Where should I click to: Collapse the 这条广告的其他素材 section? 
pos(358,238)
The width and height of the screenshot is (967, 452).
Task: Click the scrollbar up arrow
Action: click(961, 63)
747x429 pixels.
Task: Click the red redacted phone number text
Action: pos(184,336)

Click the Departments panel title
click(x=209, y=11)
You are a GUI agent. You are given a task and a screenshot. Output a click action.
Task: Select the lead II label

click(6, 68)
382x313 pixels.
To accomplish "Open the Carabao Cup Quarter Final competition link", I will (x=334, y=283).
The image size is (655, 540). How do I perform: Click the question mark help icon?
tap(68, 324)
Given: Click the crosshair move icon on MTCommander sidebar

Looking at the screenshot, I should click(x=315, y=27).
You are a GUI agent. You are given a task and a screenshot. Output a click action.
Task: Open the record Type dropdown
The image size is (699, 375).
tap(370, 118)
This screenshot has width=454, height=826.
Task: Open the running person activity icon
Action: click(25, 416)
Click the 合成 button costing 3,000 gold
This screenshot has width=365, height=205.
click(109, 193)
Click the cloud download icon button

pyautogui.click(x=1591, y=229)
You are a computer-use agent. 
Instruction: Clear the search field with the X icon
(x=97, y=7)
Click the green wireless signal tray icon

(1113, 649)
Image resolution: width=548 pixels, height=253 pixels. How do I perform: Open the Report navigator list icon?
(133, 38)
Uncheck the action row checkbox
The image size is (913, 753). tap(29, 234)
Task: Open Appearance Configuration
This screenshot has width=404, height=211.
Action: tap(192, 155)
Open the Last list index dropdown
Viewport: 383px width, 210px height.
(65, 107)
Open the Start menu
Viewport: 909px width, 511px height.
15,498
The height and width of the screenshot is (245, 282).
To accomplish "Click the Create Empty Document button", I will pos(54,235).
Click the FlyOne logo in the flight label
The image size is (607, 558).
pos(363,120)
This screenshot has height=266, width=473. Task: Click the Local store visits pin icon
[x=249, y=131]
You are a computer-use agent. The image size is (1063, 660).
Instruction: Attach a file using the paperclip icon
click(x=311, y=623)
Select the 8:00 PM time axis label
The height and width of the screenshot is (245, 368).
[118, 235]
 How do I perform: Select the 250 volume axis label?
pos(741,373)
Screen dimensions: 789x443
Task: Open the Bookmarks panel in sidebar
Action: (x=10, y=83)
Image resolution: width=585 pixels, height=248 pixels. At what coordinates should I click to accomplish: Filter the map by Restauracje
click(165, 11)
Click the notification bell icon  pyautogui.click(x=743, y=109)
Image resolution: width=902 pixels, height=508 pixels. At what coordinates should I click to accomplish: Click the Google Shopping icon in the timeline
┄┄┄┄┄┄┄┄┄┄
- [What you will do]
In the entries above, restate word for word the lines between the one holding "Click the green wireless signal tray icon" and the one holding "Task: Open Appearance Configuration", inclusive, and nothing besides.

- [Task response]
Click the green wireless signal tray icon

(1113, 649)
Image resolution: width=548 pixels, height=253 pixels. How do I perform: Open the Report navigator list icon?
(133, 38)
Uncheck the action row checkbox
The image size is (913, 753). tap(29, 234)
Task: Open Appearance Configuration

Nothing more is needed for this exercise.